I contatti con Vito Ciancimino, che avrebbe mediato tra il Ros e Cosa nostra per far cessare le stragi, il rapporto mafia e appalti di cui entrò in possesso anche Borsellino, gli incontri con la dottoressa Liliana Ferraro, che poi parlò al giudice prima della strage di via D’Amelio riferendogli che il Ros aveva contattato Ciancimino. Sono solo alcune delle circostanze alle quali gli ex ufficiali Mario Mori e Giuseppe De Donno si sono rifiutati di rispondere. I due si sono avvalsi della facoltà di non fornire chiarimenti alla Corte d’Assise di Caltanissetta, che celebra il processo Borsellino quater, in quanto sentiti come testimoni assistiti. Di volta in volta, quindi, entrambi hanno deciso se rispondere o meno alle domande di pm e avvocati qualora la risposta potesse ricondurre potenzialmente ad una responsabilità rispetto ai capi di imputazione contestati in altro procedimento (quello sulla trattativa Stato-mafia).
Certo è un dato di fatto che al silenzio dell’udienza di oggi si è contrapposto, da parte del prefetto Mori, una posizione diametralmente contraria quando recentemente venne intervistato da Eva Giovannini per Ballarò. In quella occasione, infatti, l’ex generale del Ros parlò a lungo delle vicende che lo coinvolsero dando la sua versione dei fatti, parlando di “baratto” anziché di “trattativa”: “Io ero la Polizia giudiziaria che stava facendo operazioni antimafia e quello era un mio compito. Io avevo il coraggio di andarci – disse alla giornalista, ricordando quando si recò in Piazza Navona a casa di Ciancimino – nessun altro aveva il coraggio, erano tutti nascosti sotto alle scrivanie in quel periodo. Quella fatta con Ciancimino è una trattativa, però è una trattativa consentita dalla norma”. “Vito Calogero Ciancimino era il personaggio più debole – proseguiva durante l’intervista – sul suo capo si stavano addensando una serie di procedimenti che lo avrebbero portato sicuramente in galera, quindi era debole. Ci poteva dare qualche spunto e barattare, secondo lui, questo con un trattamento migliore”. Durante l’udienza, invece, Mori, così come De Donno, non si è sbottonato, limitandosi a ricostruire per sommi capi, in sede di contresame rispondendo all’avvocato Repici, la sua carriera fino al biennio stragista, e poco altro: sulla vicenda della lettera del corvo (nell’89 si susseguirono cinque lettere anonime contro il giudice Giovanni Falcone ed altri magistrati palermitani) “la ricevetti, come altre autorità a Palermo”, sull’ex generale Subranni, del quale Borsellino disse che qualcuno gli riferì che era “punciutu” (affiliato a Cosa nostra, ndr) “Lo conobbi quando fui trasferito a Palermo”, sull’incontro con l’ex procuratore di Palermo Giammanco a ridosso della strage di via D’Amelio riportato sull’agenda di Mori, “si può ritenere che per cortesia io lo abbia salutato, ma non ricordo di aver parlato delle nostre attività”.
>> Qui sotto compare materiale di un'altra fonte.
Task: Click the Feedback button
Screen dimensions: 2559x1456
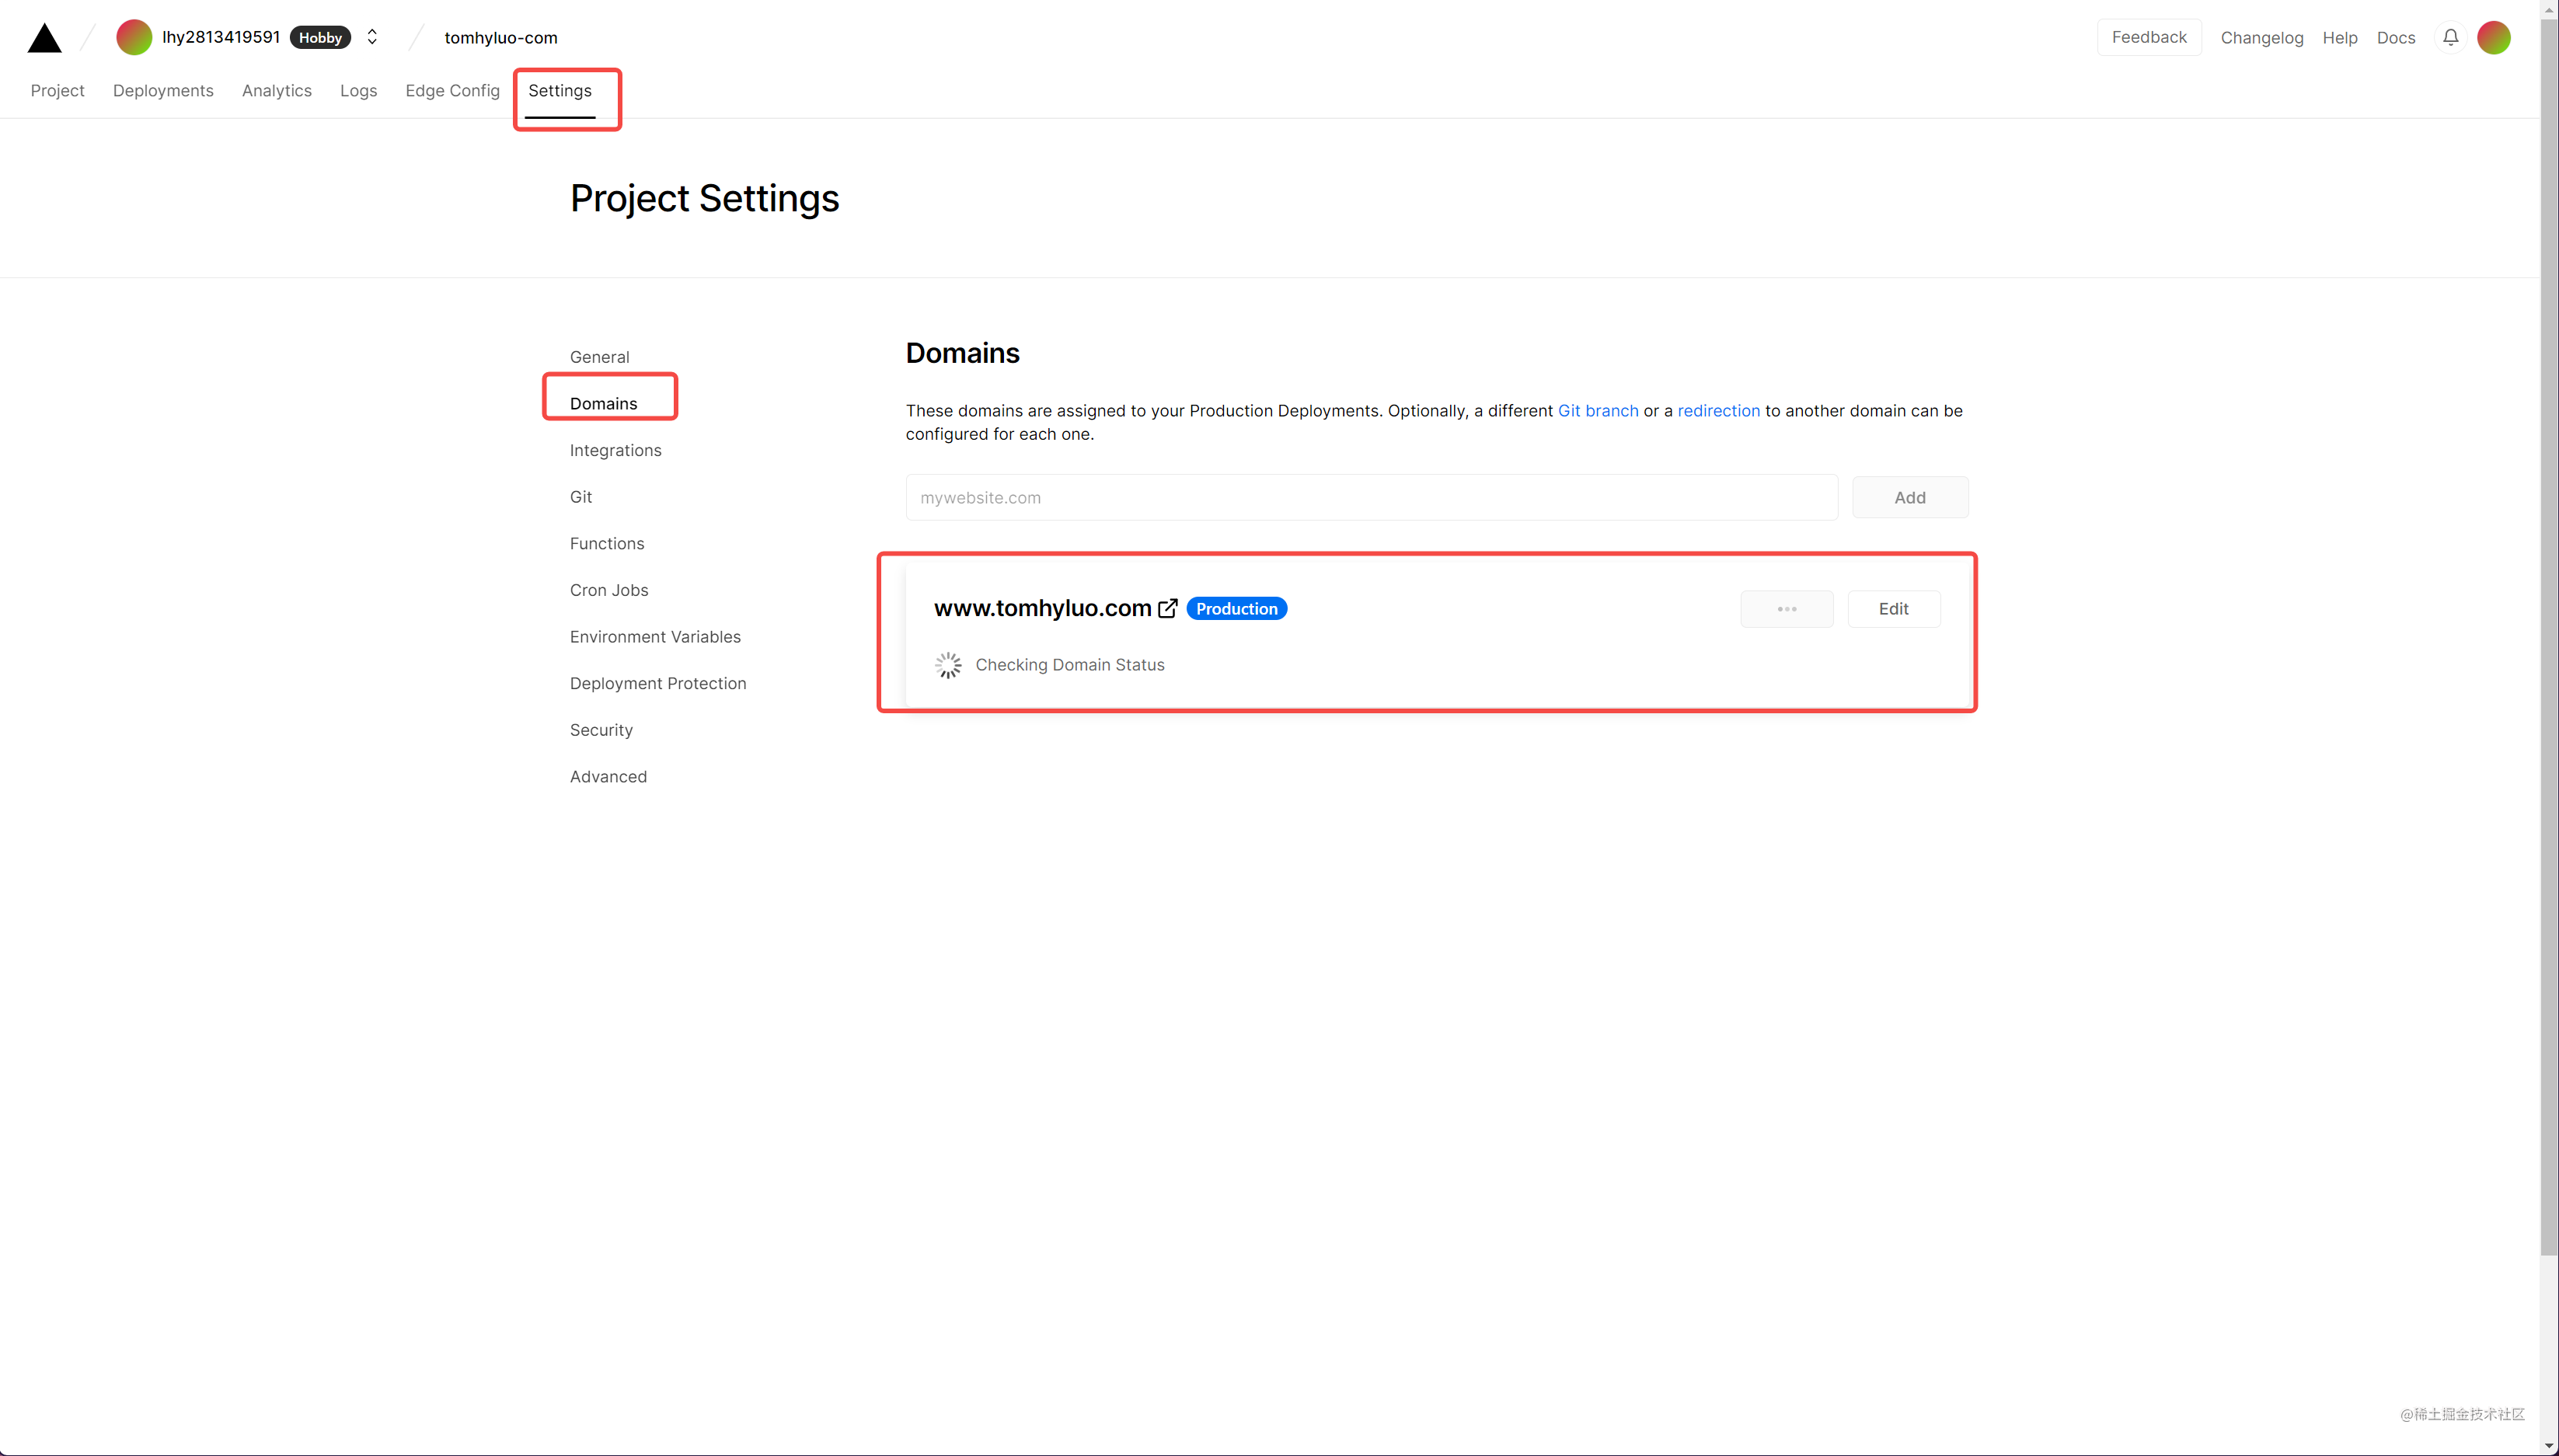Action: (x=2148, y=37)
Mori e De Donno sarebbero dovuti essere sentiti il 19 novembre, giorno in cui non si sono presentati adducendo impegni improrogabili. La Corte aveva dunque ammonito i due ex ufficiali del Ros che, se non si fossero presentati neanche questa volta, avrebbero dovuto subire l’accompagnamento coatto. Il processo è stato dunque rinviato al 13 gennaio.